[Excerpted records]
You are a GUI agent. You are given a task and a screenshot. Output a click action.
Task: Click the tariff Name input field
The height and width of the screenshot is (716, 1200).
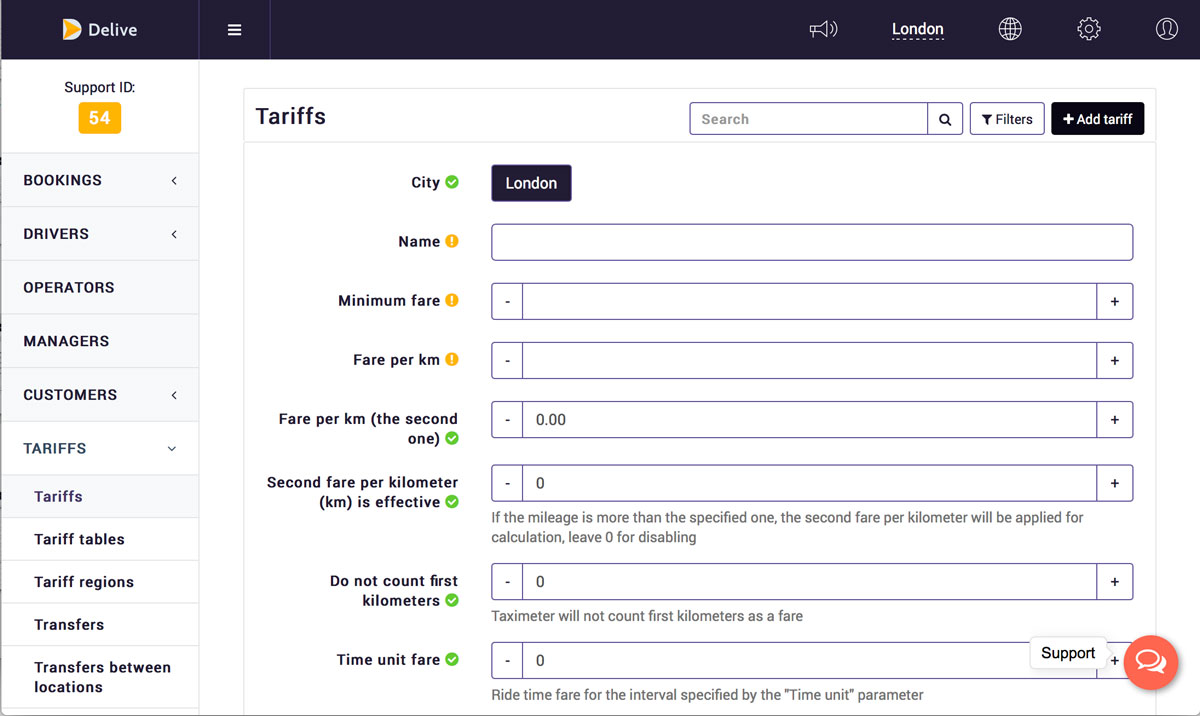812,242
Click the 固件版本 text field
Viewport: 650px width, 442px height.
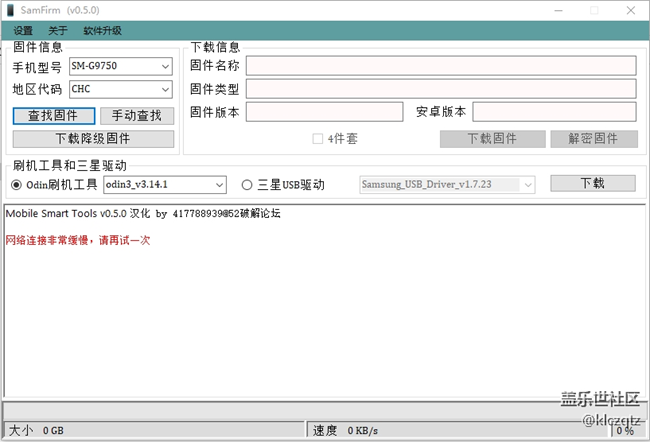pyautogui.click(x=324, y=111)
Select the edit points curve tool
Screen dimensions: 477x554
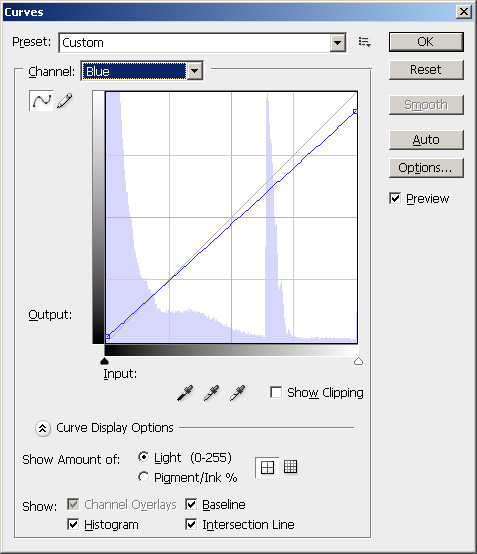pyautogui.click(x=41, y=101)
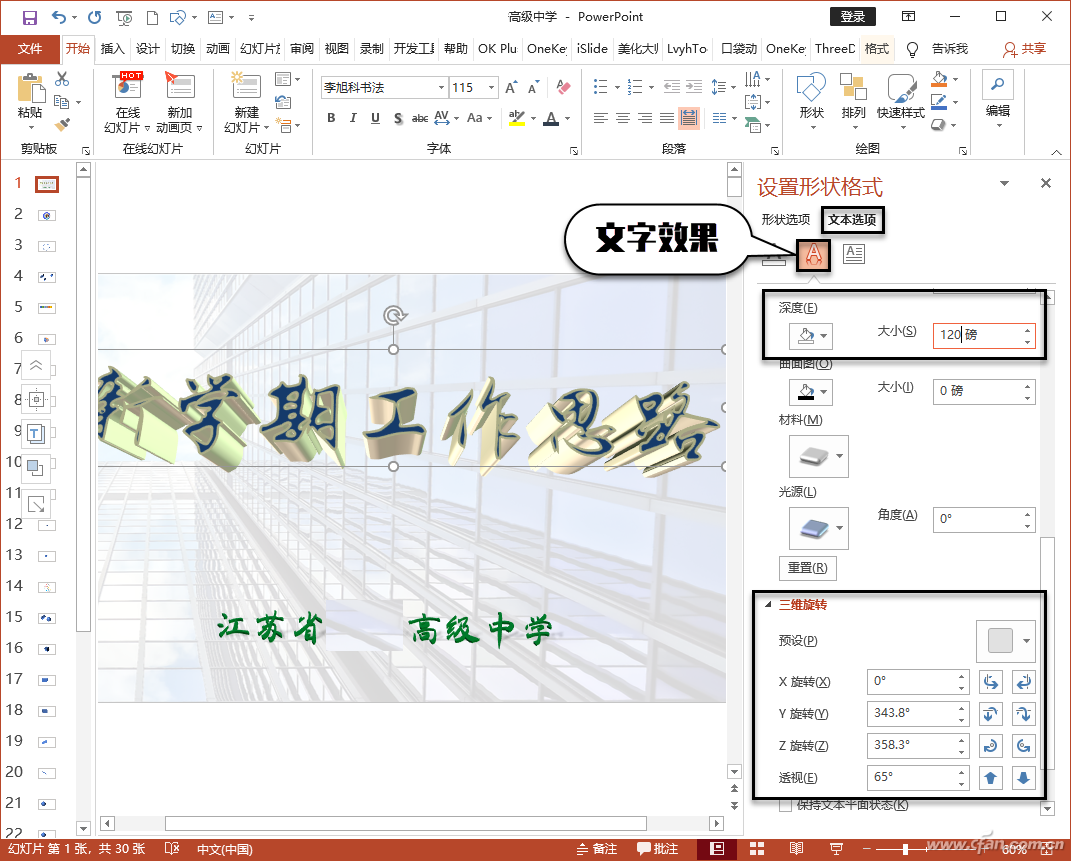Click the 登录 sign-in button
Image resolution: width=1071 pixels, height=861 pixels.
tap(853, 16)
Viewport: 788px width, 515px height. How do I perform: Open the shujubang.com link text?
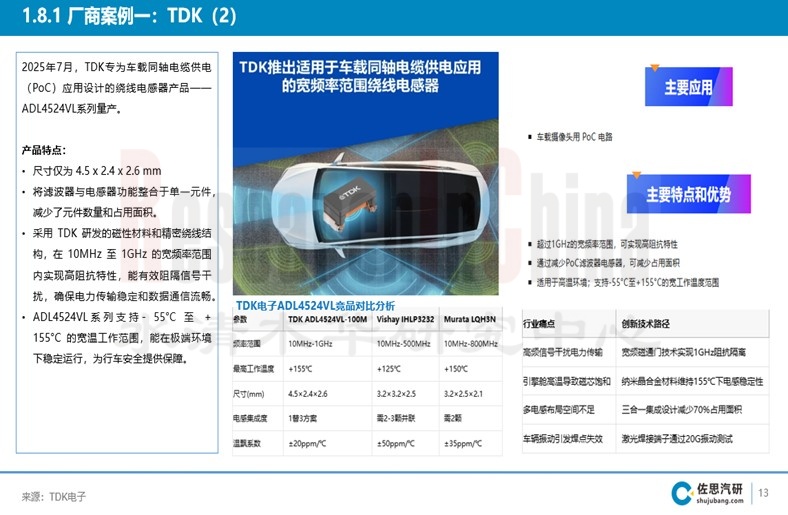[x=720, y=501]

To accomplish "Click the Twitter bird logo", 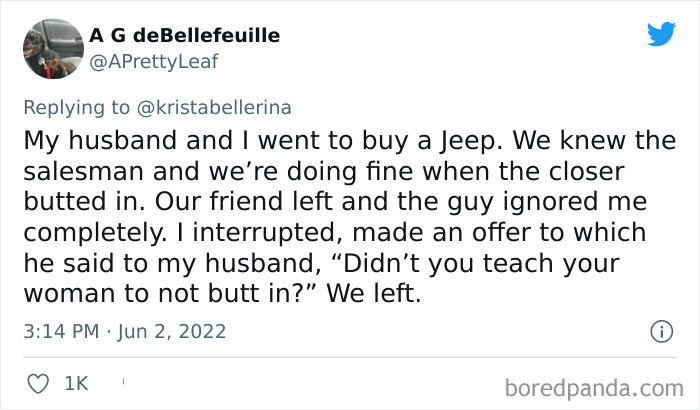I will click(661, 34).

[Exercise]
Copy out all lines above that include the string "field".

[Exercise result]
Task: Click the tariff Name input field
Click the 固件版本 text field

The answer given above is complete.